Nov 2, 2009, 9:14 AM

Post #5 of 20 (391 views)
Permalink
Re: Cisco vs. Juniper [In reply to]

Not wanting to disagree with the mighty Steinar :-)
If you have any significant amount of traffic you need to be sampling at
over 1/1000 or you will kill the link to main cpu. Juniper and our 3rd
party support company explicitly said "don't do it"
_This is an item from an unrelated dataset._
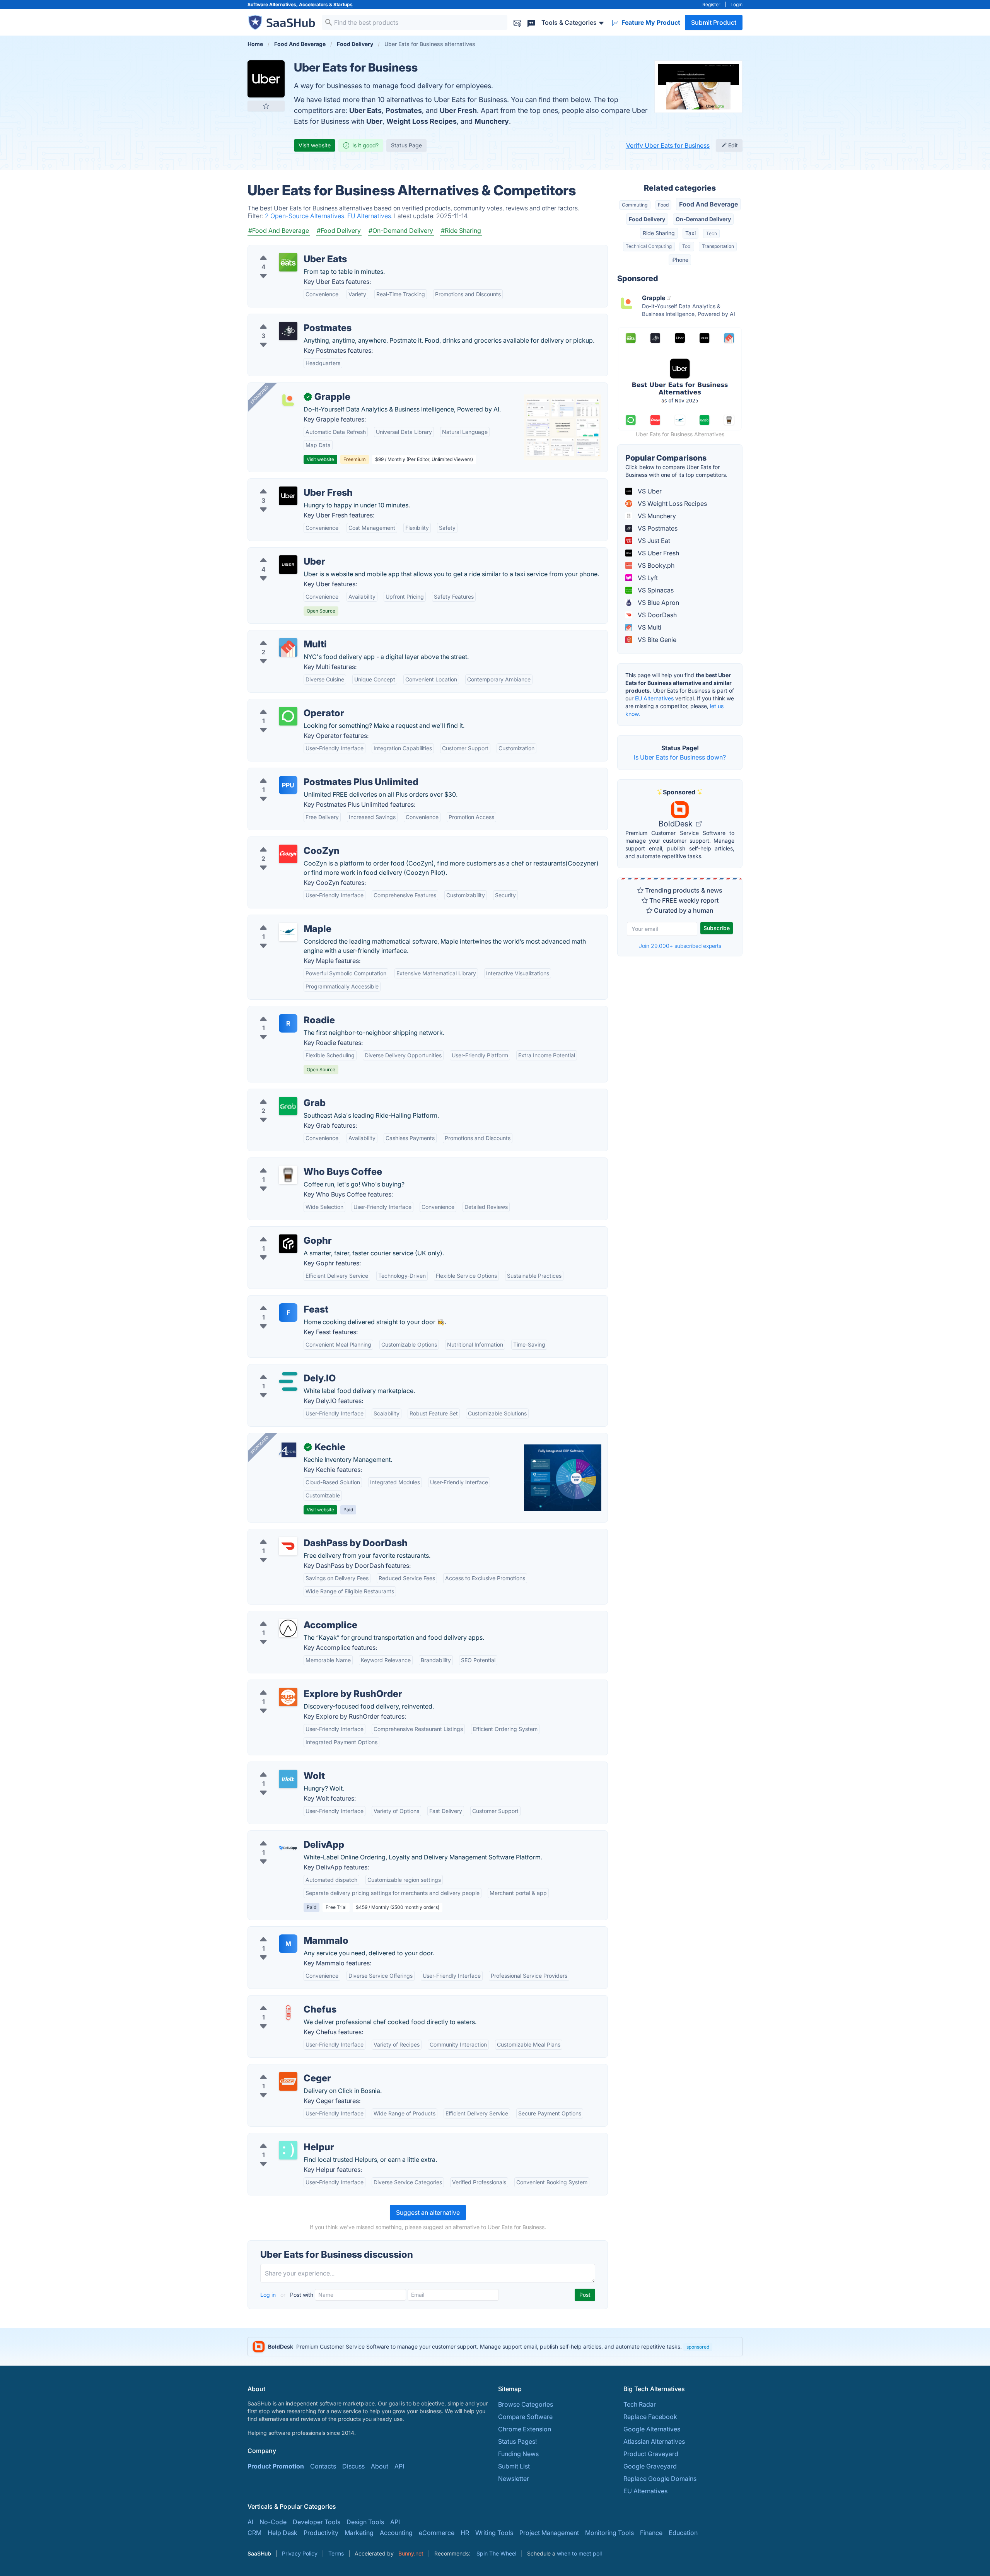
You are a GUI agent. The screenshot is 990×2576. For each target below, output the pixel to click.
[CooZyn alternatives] (288, 854)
We had a couple of incidents where our traffic went to a full 1G and our
1/100 sampling totally killed the box.

Up until then, I thought if a M7i did anything, it did it at full line
rate, always.

Ian


-----Original Message-----
From: sthaug[at]nethelp.no [mailto:sthaug[at]nethelp.no]
Sent: 02 November 2009 15:53
To: Mackinnon, Ian
Cc: zeusdadog[at]gmail.com; cisco-nsp[at]puck.nether.net
Subject: Re: [c-nsp] Cisco vs. Juniper

> In the past I have compared M7i with ASR1k

The M7i is getting a bit long in the tooth, so a better comparison
might be ASR1k vs MX80. One important difference if you need a box
*now* is of course that MX80 has been announced but I haven't seen it
in the price lists yet.

> The major comparison seemed to be that for about the same sort of
money
> Cisco gave you a box with 4 Gig interfaces present whilst J gave you
> one, and adding more was very expensive.

Agreed, full capacity GigE ports on the M7i are expensive. However,
the (overbooked) 4 port IQ2 works very well.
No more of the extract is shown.